ABOUT THIS TASK
Could you transcribe exactly the lines below, from the line with "Clear the Autofill keyboard shortcut" through the line with "Screen dimensions: 767x353", and nothing else, leaving out the pictures?

SOURCE MATERIAL
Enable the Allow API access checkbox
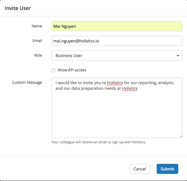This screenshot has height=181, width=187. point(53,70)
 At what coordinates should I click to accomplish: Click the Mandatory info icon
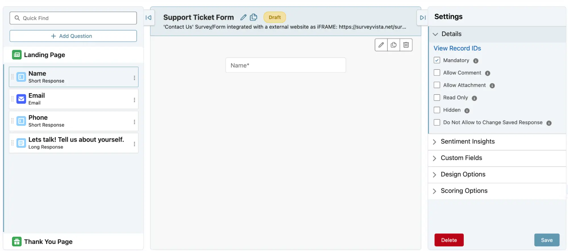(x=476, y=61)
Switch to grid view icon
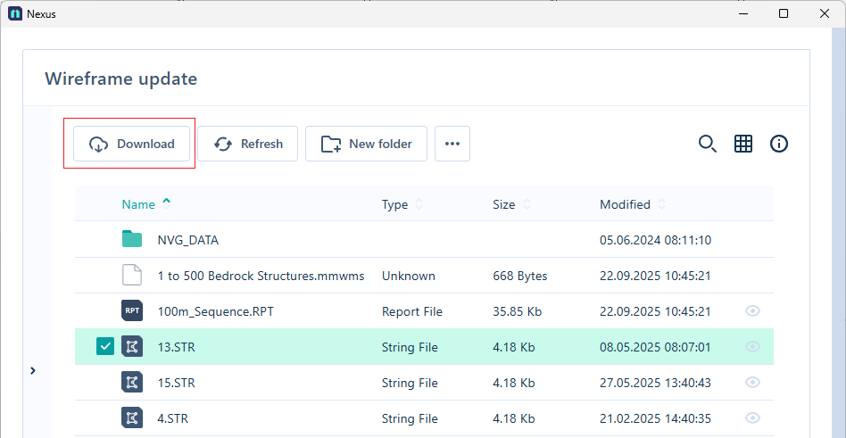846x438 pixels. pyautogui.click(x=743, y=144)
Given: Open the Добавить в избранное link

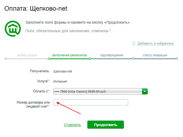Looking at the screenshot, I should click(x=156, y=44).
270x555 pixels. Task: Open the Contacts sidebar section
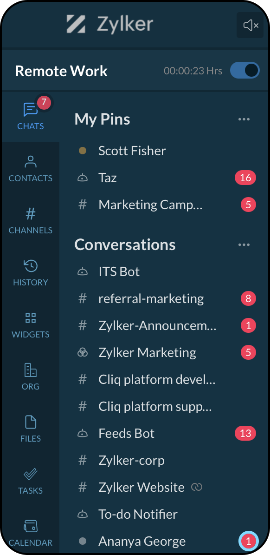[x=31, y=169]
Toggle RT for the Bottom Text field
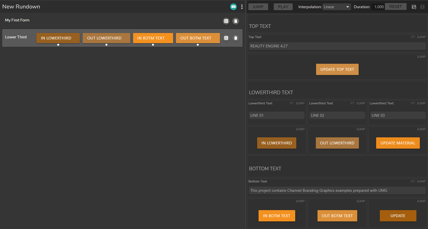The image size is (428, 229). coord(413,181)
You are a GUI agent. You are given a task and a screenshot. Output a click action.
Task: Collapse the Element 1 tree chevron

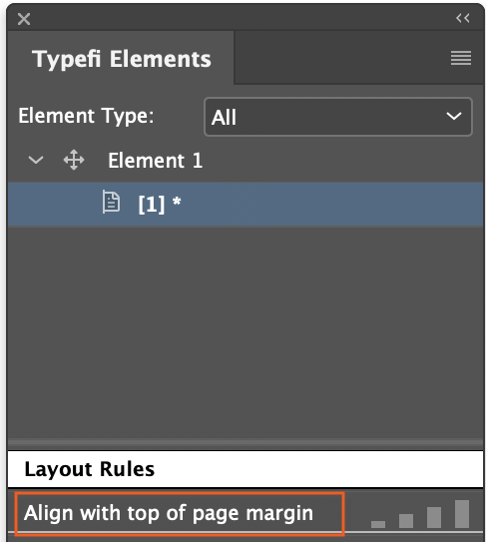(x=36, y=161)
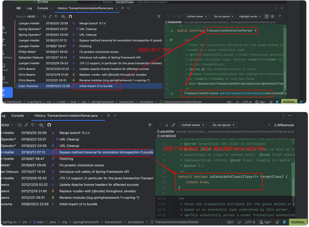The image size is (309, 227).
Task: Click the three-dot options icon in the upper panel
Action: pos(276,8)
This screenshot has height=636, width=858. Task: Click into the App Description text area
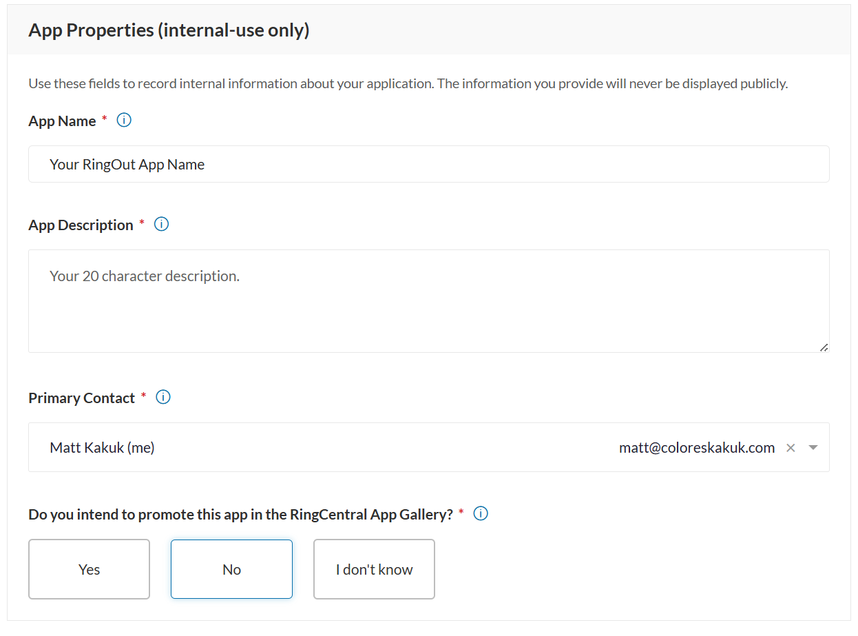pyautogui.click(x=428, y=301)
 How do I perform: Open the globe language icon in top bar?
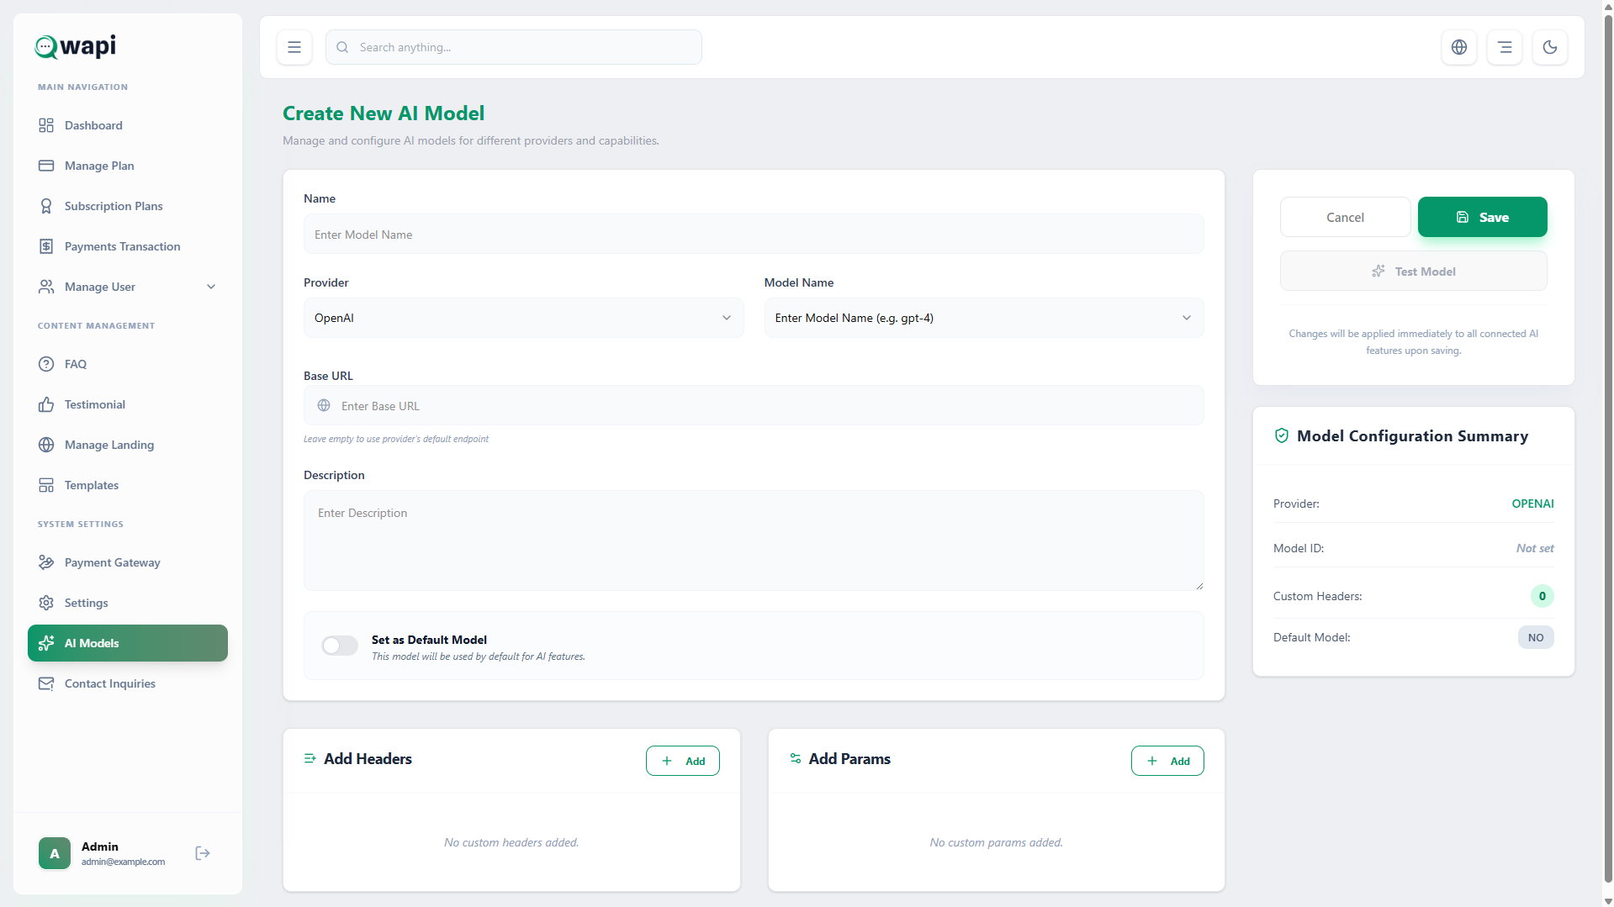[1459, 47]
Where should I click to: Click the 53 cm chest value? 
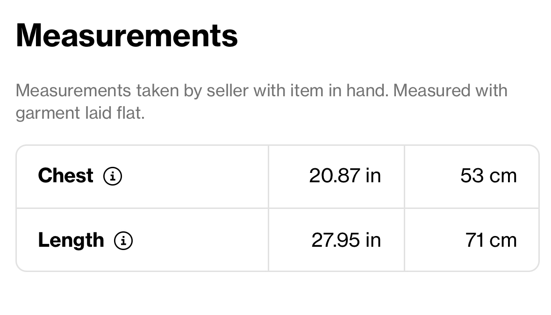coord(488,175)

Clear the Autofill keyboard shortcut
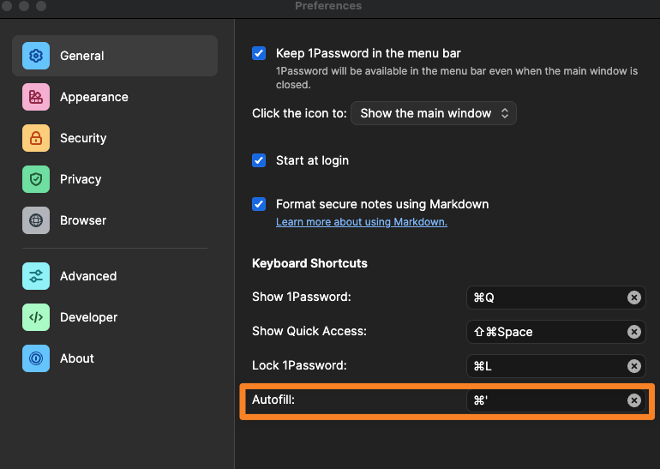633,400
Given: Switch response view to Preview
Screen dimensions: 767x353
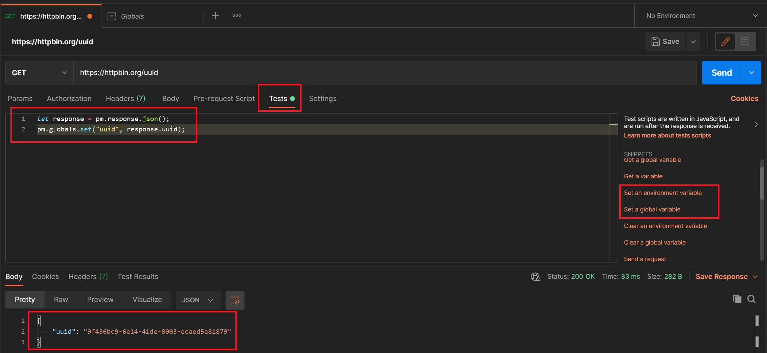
* * *
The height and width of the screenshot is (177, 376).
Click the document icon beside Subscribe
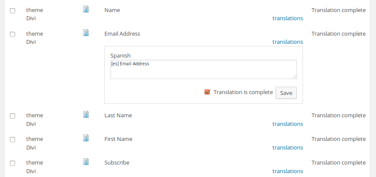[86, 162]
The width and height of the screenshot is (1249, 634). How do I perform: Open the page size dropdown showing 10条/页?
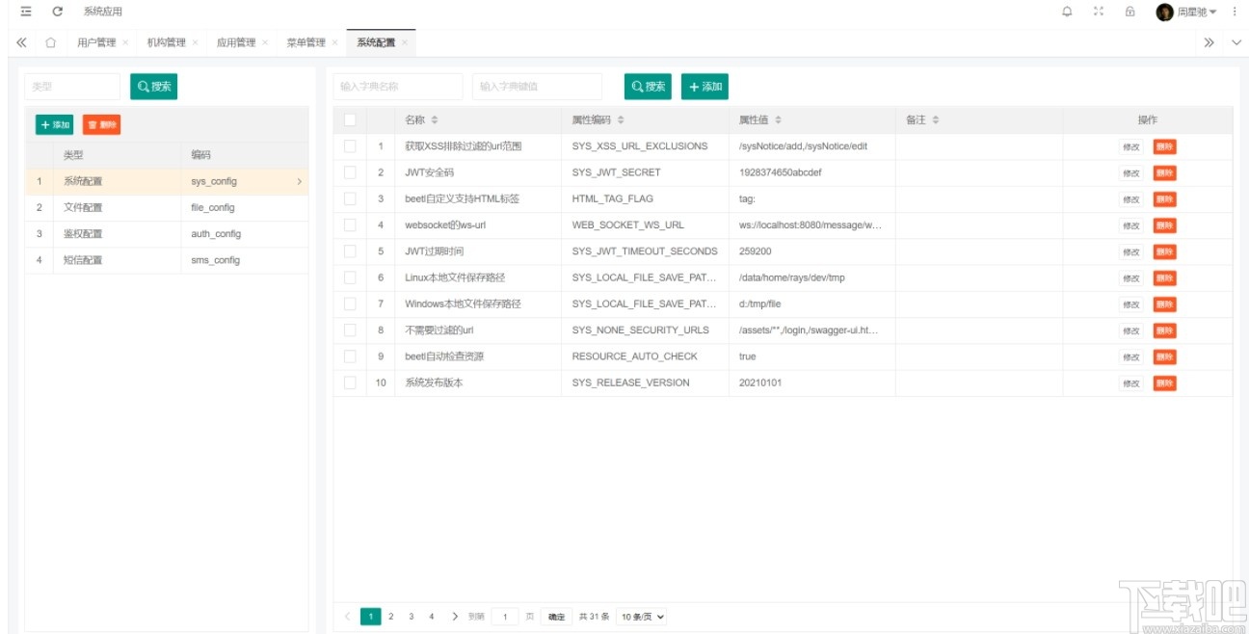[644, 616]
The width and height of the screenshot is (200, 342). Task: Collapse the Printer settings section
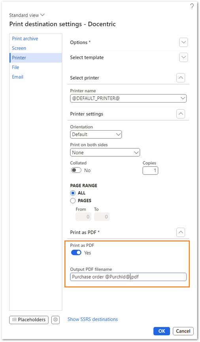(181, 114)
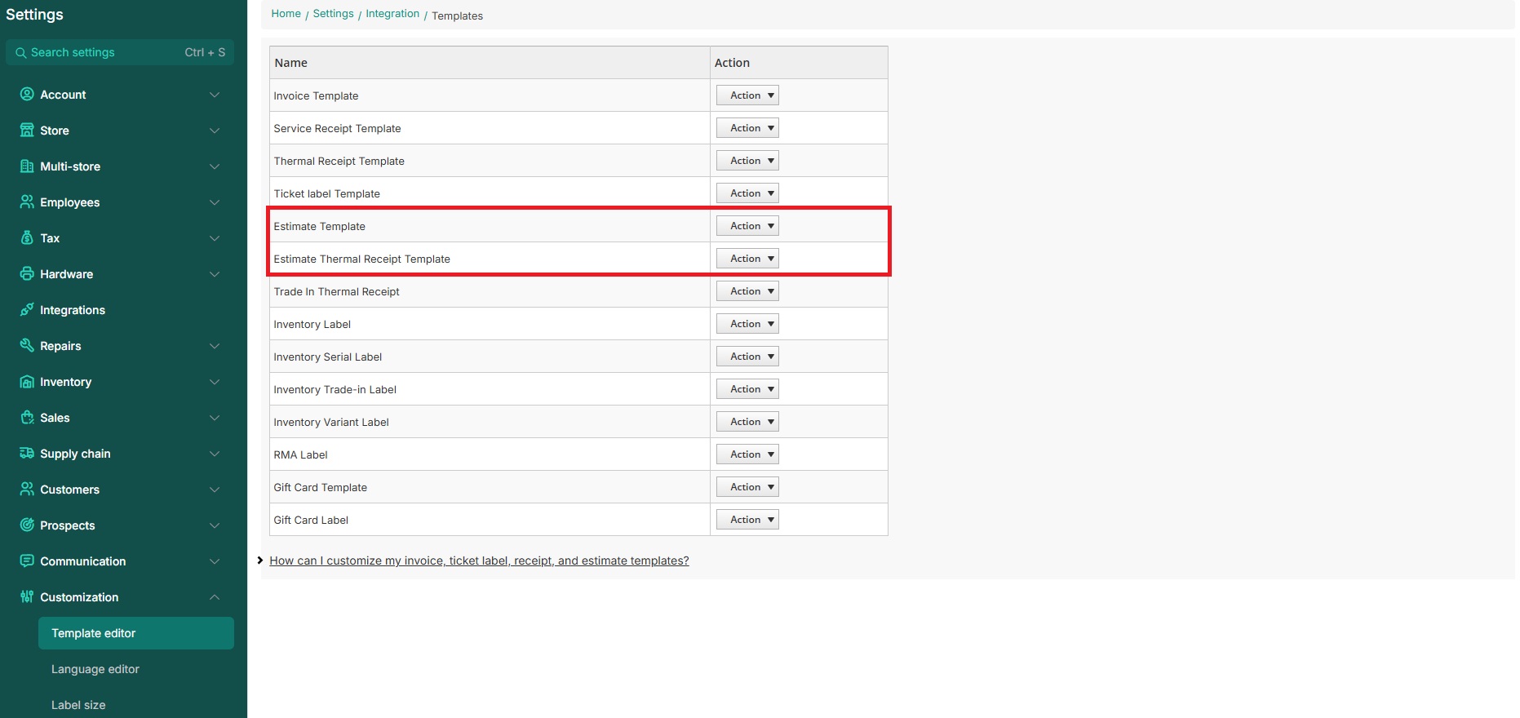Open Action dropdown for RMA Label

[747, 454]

SOLUTION FOR THIS TASK
Clear the Autofill keyboard shortcut
633,400
Given: Switch response view to Preview
Screen dimensions: 767x353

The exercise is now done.